Amazon (NASDAQ:AMZN) announced the rollout of Alexa for Shopping on Wednesday, introducing a personalized shopping assistant built by combining its Rufus and Alexa+ technologies. The company said the service will become available to all U.S. customers over the coming week through the updated Amazon Shopping app, the Amazon website and Echo Show devices.

The assistant pairs Rufus’s product knowledge with the personalization features of Alexa+. Amazon said the combined system draws on a customer’s shopping history, prior conversations and stated preferences captured both on Amazon.com and from Alexa-enabled devices. The company noted that Rufus assisted more than 300 million customers in 2025 with product research and purchases on its platform.

Users can interact with Alexa for Shopping directly from the main Amazon search bar to ask product questions, assemble shopping guides and compare items returned in search results. The assistant will surface AI-generated overviews at the top of search listings and on product detail pages to summarize options. For hundreds of millions of products, customers can view up to one year of price history and set price alerts to receive notifications when items reach target levels.

Functional capabilities include scheduling routine purchases, adding items to carts based on past orders and creating Scheduled Actions for recurring buys or single alerts. The assistant can also query inventory across other retailers through Shop Direct, enabling cross-retailer searches from within Amazon’s shopping experience.

Rajiv Mehta, vice president of Conversational Shopping at Amazon, described the new assistant as "like having an expert personal shopper who already knows you and remembers your preferences, your past purchases, and your conversations."

Notably, Amazon said this is the first time the full Amazon shopping experience will be available on Echo Show devices. On those devices, customers can browse and complete purchases using voice commands, touchscreen input or a combination of both.

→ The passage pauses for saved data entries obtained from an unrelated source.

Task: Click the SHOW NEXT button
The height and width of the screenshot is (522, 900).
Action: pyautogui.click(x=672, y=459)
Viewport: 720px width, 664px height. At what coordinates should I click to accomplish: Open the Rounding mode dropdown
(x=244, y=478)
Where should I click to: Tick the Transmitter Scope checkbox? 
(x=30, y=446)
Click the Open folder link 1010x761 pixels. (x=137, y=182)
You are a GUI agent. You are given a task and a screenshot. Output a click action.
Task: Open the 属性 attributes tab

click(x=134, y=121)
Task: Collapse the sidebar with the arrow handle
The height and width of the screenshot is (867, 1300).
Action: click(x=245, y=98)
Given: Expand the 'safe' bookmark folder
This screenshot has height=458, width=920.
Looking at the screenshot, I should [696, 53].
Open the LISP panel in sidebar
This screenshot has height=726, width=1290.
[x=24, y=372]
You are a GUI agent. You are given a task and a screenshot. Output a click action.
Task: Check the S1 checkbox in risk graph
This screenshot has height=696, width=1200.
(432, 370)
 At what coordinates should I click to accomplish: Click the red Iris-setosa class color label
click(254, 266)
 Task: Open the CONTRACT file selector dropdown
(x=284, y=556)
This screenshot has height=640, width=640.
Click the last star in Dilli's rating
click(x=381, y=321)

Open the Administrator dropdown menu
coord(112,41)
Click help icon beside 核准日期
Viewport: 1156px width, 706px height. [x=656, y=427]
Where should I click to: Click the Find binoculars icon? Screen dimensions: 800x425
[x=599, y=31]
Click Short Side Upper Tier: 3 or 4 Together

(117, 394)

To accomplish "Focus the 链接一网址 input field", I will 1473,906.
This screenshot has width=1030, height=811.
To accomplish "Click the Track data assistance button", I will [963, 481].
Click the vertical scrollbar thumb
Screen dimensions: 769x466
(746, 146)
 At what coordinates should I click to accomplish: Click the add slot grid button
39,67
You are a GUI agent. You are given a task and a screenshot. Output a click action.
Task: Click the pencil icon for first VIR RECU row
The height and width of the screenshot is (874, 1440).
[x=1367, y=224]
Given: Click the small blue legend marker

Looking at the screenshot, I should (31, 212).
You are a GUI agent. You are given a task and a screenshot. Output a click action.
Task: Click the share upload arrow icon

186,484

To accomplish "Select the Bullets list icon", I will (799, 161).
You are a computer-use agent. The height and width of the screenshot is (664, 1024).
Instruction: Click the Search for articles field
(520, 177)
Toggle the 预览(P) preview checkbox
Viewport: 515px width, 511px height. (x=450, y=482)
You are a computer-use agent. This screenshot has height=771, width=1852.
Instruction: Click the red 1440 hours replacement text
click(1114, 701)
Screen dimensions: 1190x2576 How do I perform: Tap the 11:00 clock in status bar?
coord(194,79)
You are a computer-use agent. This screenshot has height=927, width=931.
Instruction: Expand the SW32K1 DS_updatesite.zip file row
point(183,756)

Amazon confirmed that Alexa for Shopping will be offered at no additional cost to Amazon customers who are signed into their accounts. The company specified that neither an Echo device, the Alexa app nor a Prime membership is required to use the service. The rollout across the U.S. will proceed over the coming week through updates to the Amazon Shopping app.


Context and implications

The launch integrates product intelligence with personalized signals tied to account activity and device interactions, aiming to streamline product discovery and purchase workflows across Amazon’s ecosystem and selected external retailers via Shop Direct.

Risks

  • Staggered rollout timing - the service will reach all U.S. customers over the coming week, so access may be phased and not immediate for all users - impacts e-commerce and retail adoption.
  • Service requires users to be signed into their Amazon accounts to use Alexa for Shopping, limiting functionality for unsigned users - impacts consumer access and digital retail reach.
  • Personalization depends on shopping history, conversations and stored preferences, so users with limited account history may receive less tailored recommendations - affects personalization effectiveness in retail and advertising.